● **ZIEL**:
Beantworte die folgenden Fragen zur Rezension unten:
1. Unter welchen Labels ist „Sitting On Top Of The Blues“ erschienen?
2. Aus welchem Jahr stammt das Album „Sue“?
3. Wie alt ist Bobby Rush in „Sue“, als er bei einem Mädchen aus der Nachbarschaft seine Unschuld verliert?

|   Rezension

Bobby Rush

Sitting On Top Of The Blues

(Deep Rush/Thirty Tigers)

Bobby Rush besetzt seine eigene Nische im Bluesuniversum. Kein gängiges Rollenmodell, das ihm entspricht. Nicht der hoffnungslos entwurzelte Streuner. Nicht der Stenz, der des Nachts am Kreuzweg seine Seele dem Teufel verkauft. Nicht der ehemalige Sträfling mit Hang zum Religiösen, der eher auf die Kanzel gehört oder wer sonst noch. Ähnlich Muddy Waters, Robert Johnson, Son House & Co. befassen sich seine Songs zwar mit Beziehungskram, einschließlich der erotischen Komponente. Anders jedoch, aber auch nicht so anders, dass ihm überregional in der Vergangenheit nennenswerte Resonanz vergönnt gewesen wäre. Das soll sich jetzt doch noch ändern.

Irgendwann zufälligerweise sein "Sue" gehört? In der Langfassung vom gleichnamigen Album aus dem Jahr 1981 vielleicht? Bobby Rush beschreibt dort, wie er als Fünfzehnjähriger bei einem gleichaltrigen Mädchen aus der Nachbarschaft seine Unschuld verliert. Aber weder prahlt er mit seiner Manneskraft noch mit seiner Eroberung. Er ist es, der sich ihrer Geschicklichkeit anvertraut. Sie "macht es" mit ihm, nicht umgekehrt. Ein himmelweiter Unterschied zur Mehrheit seiner Blueskollegen. Es wird auch nicht mit Details gegeizt, im Gegenteil. "Dust My Broom" oder "I'm A King Bee" hätten sich solche Eindeutigkeiten nicht erlauben dürfen. Die Erzählweise allerdings ist weitaus raffinierter. Ein ordentliches Stück erotischer Bluesliteratur! Leider sind nicht alle seine Songs vom selben Kaliber, was seiner Beliebtheit in den amerikanischen Südstaaten nie geschadet hat.

Einträge zum Zeigen auf Wörter und Elemente
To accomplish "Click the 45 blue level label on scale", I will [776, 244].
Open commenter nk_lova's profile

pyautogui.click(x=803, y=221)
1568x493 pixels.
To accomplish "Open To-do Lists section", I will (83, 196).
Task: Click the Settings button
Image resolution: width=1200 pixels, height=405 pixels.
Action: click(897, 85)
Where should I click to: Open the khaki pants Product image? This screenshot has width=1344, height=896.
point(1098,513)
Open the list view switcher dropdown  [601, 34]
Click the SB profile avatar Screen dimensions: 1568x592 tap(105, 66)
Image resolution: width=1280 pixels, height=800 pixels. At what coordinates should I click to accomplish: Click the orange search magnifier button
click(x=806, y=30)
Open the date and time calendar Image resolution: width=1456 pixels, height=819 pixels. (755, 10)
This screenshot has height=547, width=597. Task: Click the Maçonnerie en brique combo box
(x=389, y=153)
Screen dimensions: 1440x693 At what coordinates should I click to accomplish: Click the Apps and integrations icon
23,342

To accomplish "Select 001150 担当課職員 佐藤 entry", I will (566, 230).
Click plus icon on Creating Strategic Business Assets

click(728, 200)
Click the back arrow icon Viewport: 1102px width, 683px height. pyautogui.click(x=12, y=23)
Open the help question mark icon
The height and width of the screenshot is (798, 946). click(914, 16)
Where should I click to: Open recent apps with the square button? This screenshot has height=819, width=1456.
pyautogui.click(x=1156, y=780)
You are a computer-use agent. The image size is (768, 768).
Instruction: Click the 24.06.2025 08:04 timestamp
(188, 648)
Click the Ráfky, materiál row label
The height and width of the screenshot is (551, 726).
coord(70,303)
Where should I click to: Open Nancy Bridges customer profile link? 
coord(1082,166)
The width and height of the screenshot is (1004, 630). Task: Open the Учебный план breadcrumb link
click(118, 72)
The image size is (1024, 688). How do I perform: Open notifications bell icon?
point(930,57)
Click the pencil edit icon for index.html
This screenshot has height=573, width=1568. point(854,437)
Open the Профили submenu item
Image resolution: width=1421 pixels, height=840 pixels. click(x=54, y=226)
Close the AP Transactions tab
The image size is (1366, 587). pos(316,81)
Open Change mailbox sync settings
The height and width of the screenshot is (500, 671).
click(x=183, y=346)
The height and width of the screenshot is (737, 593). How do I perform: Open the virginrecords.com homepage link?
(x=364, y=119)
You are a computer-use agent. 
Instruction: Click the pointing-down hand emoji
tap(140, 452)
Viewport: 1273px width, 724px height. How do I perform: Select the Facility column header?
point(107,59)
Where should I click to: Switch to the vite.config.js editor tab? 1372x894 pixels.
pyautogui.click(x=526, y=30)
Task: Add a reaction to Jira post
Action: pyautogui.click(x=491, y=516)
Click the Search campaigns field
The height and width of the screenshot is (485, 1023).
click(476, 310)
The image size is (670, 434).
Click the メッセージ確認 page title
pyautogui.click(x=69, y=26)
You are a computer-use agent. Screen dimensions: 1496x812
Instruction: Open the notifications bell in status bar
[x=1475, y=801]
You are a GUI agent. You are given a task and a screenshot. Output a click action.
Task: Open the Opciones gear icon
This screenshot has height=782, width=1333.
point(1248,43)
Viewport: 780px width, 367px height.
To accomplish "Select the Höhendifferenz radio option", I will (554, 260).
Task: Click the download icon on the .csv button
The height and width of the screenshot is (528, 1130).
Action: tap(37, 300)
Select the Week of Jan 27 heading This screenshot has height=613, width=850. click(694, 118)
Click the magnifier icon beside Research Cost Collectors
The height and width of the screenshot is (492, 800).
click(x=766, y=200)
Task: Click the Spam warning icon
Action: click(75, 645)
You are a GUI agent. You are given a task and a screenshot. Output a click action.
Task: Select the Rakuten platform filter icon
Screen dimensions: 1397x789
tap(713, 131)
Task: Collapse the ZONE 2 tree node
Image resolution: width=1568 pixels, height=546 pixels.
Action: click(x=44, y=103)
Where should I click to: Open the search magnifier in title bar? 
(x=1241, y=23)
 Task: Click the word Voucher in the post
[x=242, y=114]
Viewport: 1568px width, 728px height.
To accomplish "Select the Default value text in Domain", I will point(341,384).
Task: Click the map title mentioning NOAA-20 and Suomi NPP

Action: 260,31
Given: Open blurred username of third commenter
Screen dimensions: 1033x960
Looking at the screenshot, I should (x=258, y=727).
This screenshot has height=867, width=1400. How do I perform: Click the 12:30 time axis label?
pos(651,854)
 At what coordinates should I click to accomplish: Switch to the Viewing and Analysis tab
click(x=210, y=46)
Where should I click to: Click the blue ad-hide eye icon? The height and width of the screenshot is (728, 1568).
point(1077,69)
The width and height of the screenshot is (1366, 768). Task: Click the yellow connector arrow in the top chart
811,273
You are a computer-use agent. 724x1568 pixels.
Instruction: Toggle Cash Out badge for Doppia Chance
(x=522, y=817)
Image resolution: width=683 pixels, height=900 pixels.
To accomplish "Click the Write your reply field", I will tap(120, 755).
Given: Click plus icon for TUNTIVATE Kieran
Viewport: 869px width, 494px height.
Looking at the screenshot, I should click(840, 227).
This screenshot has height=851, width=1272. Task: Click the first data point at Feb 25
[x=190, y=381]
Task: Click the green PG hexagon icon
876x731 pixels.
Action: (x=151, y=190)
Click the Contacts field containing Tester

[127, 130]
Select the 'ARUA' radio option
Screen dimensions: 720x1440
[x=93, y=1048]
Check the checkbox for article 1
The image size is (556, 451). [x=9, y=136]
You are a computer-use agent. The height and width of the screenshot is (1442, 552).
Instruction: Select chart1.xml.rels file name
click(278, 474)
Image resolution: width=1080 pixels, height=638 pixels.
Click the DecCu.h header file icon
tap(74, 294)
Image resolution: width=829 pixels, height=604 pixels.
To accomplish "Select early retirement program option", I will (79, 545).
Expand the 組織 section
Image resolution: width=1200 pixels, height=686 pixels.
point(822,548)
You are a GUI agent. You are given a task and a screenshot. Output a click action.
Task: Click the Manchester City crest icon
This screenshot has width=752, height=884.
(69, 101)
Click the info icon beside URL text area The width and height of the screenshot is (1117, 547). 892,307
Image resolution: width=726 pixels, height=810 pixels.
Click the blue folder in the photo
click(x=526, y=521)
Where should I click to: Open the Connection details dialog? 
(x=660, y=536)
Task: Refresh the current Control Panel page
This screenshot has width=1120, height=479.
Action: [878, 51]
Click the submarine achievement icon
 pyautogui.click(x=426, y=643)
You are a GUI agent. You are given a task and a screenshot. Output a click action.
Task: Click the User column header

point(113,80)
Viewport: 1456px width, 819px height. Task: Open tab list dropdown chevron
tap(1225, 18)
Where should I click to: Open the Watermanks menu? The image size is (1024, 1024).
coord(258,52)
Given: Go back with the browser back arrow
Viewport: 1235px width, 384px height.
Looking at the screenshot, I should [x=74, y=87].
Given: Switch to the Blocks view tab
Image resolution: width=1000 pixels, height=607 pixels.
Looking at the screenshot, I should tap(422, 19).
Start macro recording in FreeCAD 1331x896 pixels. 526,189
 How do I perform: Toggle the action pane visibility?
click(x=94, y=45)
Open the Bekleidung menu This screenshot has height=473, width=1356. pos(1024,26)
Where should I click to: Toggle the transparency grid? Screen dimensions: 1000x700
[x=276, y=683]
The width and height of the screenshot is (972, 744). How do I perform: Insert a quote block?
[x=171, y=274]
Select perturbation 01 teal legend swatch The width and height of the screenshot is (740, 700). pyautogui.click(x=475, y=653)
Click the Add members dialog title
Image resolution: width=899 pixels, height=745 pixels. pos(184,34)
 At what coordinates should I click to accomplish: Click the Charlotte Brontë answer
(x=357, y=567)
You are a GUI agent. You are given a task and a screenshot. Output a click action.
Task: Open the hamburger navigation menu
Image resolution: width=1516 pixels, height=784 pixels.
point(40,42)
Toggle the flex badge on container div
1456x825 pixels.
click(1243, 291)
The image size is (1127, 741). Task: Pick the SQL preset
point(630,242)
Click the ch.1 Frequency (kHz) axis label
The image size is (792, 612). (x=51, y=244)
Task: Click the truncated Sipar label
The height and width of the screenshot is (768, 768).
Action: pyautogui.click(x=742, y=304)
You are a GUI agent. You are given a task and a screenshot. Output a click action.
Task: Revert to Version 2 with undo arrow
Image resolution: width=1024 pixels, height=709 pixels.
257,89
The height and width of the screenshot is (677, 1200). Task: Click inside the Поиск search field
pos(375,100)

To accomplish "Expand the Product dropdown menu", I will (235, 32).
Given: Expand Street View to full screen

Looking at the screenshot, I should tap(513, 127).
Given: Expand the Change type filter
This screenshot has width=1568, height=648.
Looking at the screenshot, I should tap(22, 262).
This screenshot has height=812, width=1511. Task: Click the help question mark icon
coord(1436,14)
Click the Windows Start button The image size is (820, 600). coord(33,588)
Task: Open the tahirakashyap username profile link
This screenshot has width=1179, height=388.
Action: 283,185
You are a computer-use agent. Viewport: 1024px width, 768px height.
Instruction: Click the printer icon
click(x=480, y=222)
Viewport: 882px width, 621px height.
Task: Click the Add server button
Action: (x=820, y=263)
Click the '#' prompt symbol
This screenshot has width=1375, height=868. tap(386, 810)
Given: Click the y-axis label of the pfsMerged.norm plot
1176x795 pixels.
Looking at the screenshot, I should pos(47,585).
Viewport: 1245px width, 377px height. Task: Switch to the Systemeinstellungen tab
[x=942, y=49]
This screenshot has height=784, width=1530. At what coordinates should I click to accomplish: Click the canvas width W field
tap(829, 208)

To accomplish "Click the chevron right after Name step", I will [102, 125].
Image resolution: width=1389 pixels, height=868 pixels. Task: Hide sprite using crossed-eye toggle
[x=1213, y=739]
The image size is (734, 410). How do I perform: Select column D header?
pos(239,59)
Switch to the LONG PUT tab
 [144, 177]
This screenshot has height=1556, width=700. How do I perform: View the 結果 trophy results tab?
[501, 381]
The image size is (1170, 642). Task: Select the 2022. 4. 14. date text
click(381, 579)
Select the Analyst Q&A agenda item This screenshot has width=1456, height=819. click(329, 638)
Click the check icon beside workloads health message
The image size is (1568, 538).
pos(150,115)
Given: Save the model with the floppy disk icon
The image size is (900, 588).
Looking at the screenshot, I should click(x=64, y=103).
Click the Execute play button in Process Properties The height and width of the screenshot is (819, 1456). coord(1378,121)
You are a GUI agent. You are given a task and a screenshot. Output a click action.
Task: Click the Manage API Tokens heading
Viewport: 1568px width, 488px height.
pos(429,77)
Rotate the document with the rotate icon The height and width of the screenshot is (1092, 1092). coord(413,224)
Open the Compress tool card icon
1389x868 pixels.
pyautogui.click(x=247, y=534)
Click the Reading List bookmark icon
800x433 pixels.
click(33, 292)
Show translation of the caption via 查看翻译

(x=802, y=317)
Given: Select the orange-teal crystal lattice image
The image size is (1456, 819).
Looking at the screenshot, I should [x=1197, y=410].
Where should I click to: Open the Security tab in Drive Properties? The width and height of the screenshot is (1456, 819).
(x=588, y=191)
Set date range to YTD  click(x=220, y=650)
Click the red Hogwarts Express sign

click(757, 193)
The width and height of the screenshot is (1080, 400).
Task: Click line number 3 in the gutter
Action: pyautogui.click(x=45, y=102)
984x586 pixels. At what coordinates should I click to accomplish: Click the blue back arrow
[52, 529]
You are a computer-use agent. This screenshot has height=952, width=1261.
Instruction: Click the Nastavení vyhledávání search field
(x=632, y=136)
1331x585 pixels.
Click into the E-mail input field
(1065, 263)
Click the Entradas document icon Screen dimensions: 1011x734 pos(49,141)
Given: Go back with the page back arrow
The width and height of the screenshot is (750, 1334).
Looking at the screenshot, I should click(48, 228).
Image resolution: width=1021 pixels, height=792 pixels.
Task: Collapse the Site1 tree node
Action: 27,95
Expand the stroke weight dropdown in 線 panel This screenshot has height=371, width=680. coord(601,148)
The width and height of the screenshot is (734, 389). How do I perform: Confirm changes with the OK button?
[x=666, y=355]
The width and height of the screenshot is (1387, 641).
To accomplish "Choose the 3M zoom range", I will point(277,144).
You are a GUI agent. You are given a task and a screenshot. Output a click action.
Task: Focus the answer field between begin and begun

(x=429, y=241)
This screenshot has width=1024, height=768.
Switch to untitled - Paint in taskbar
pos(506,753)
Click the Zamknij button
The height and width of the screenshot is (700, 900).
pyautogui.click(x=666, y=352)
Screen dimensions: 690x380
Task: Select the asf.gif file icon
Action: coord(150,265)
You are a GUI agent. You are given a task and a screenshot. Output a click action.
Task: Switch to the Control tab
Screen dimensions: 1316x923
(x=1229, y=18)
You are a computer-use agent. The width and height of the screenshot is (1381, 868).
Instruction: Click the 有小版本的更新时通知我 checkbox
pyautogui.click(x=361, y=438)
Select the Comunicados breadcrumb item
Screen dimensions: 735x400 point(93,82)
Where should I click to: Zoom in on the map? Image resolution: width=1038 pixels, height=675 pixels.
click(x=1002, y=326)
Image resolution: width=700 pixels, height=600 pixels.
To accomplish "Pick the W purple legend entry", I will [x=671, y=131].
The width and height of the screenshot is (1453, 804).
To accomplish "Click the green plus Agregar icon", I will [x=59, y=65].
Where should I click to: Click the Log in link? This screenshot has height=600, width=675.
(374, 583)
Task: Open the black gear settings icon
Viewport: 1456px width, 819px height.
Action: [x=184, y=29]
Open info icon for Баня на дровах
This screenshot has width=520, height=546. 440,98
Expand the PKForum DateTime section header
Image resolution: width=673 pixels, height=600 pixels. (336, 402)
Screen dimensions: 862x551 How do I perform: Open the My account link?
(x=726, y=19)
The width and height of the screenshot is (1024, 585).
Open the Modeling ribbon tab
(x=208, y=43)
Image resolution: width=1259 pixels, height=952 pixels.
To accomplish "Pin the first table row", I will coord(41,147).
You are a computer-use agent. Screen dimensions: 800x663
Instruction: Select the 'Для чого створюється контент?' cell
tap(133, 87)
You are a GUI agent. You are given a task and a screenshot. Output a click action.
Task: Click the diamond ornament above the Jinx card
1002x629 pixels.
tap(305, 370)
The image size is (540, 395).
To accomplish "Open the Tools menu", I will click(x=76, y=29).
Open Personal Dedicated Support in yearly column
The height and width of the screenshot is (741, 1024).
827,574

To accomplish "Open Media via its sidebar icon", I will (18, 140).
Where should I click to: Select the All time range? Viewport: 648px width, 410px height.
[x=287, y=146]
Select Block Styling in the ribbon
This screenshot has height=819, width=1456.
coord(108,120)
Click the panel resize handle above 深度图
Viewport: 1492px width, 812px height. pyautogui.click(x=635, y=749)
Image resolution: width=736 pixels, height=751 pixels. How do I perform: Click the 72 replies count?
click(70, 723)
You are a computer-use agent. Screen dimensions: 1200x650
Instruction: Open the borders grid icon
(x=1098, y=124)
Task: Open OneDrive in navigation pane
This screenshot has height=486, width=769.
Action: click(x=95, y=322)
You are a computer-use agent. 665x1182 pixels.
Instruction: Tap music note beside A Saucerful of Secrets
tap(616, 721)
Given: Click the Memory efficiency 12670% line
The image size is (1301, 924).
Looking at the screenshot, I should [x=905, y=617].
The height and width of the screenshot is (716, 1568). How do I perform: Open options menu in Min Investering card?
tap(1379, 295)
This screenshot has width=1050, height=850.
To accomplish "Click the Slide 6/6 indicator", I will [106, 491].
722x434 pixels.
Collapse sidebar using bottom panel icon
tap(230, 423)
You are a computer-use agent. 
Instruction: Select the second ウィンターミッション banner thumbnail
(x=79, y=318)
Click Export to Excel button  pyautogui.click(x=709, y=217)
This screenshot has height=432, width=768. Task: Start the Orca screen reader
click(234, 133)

● **ERGEBNIS**:
1. Deep Rush/Thirty Tigers
2. 1981
3. Fünfzehn Jahre